== WHAT TO WORK ON ==
Quote the following passage on universalism in the Dark Ages in full, word for word.

== TEXT SECTION ==
•••
After the powerful influence of Augustine upon the Latin Church, the doctrine of endless torment began to gain the ascendency. Nevertheless, throughout the dark ages that ensued there still arose an occasional glimmer of hope here or there. Among the most notable of these were the following:
Olympiodorus the Deacon
(A.D. 550)
Little is known of this Greek scholar
other than that he wrote several commentaries on the Scriptures and some
philosophical works, including one on Aristotle. Some confusion exists because
there was a contemporary pagan Neoplatonist philosopher by the same name. To
help distinguish the two, the deacon is also sometimes referred to as the elder
and the Neoplatonist as the younger. The Universalism of deacon is evident in
this remark:
Do not suppose that the soul is
punished for endless eons (apeirou aionias) in Tartarus. Very properly, the
soul is not punished to gratify the revenge of the divinity, but for the sake
of healing. But we say that the soul is punished for an aionion period
(aionios) calling its life and its allotted period of punishment, its aeon.[76]
Even more interesting is his allusion to re-embodiment, which suggests that he held to the belief along Origenian lines. Note the following citation from Beecher:
Of the very worst, he says, that they need a second life. And a second period of punishment, to be made perfectly pure, and that Plato called this double period their aion.[77]
Maximus the Confessor
(c. 580 – 662)
Maximus
the Confessor was a monk and scholar who served as secretary to Emperor
Heraclius. He was also a close friend and confidant to Pope Martin I. He was
banished by Emperor Constans II, because Maximus opposed his efforts to force
the people to follow his religious views. Regarding Maximus, Hanson quotes
Neander as follows…
The fundamental ideas of Maximus seem to lead to the
doctrine of a final universal restoration, which in fact is intimately
connected also with the system of Gregory of Nyssa, to which he most closely
adhered. Yet he was too much fettered by the church system of doctrine
distinctly to express anything of the sort." Neander adds, that in his
aphorisms "the reunion of all rational essences with God is established as
the final end." "Him who wholly unites all things in the end of the
ages, or in eternity." Ueberweg states that "Maximus taught that God
had revealed himself through nature and by his Word. The incarnation of God in
Christ was the culmination of revelation and would therefore have taken place
even if man had not fallen. The Universe will end in the union of all things
with God.[78]
_________________________
Universalism
in the Dark Ages
Clement of Ireland
(ca. 771 – 818)
•••
== MATERIAL ==
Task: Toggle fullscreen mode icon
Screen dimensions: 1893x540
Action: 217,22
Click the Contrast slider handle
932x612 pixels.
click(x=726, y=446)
•••
== COMPLETED EXERCISE ==
After the powerful influence of Augustine upon the Latin Church, the doctrine of endless torment began to gain the ascendency. Nevertheless, throughout the dark ages that ensued there still arose an occasional glimmer of hope here or there. Among the most notable of these were the following:
Olympiodorus the Deacon
(A.D. 550)
Little is known of this Greek scholar
other than that he wrote several commentaries on the Scriptures and some
philosophical works, including one on Aristotle. Some confusion exists because
there was a contemporary pagan Neoplatonist philosopher by the same name. To
help distinguish the two, the deacon is also sometimes referred to as the elder
and the Neoplatonist as the younger. The Universalism of deacon is evident in
this remark:
Do not suppose that the soul is
punished for endless eons (apeirou aionias) in Tartarus. Very properly, the
soul is not punished to gratify the revenge of the divinity, but for the sake
of healing. But we say that the soul is punished for an aionion period
(aionios) calling its life and its allotted period of punishment, its aeon.[76]
Even more interesting is his allusion to re-embodiment, which suggests that he held to the belief along Origenian lines. Note the following citation from Beecher:
Of the very worst, he says, that they need a second life. And a second period of punishment, to be made perfectly pure, and that Plato called this double period their aion.[77]
Maximus the Confessor
(c. 580 – 662)
Maximus
the Confessor was a monk and scholar who served as secretary to Emperor
Heraclius. He was also a close friend and confidant to Pope Martin I. He was
banished by Emperor Constans II, because Maximus opposed his efforts to force
the people to follow his religious views. Regarding Maximus, Hanson quotes
Neander as follows…
The fundamental ideas of Maximus seem to lead to the
doctrine of a final universal restoration, which in fact is intimately
connected also with the system of Gregory of Nyssa, to which he most closely
adhered. Yet he was too much fettered by the church system of doctrine
distinctly to express anything of the sort." Neander adds, that in his
aphorisms "the reunion of all rational essences with God is established as
the final end." "Him who wholly unites all things in the end of the
ages, or in eternity." Ueberweg states that "Maximus taught that God
had revealed himself through nature and by his Word. The incarnation of God in
Christ was the culmination of revelation and would therefore have taken place
even if man had not fallen. The Universe will end in the union of all things
with God.[78]
_________________________
Universalism
in the Dark Ages
Clement of Ireland
(ca. 771 – 818)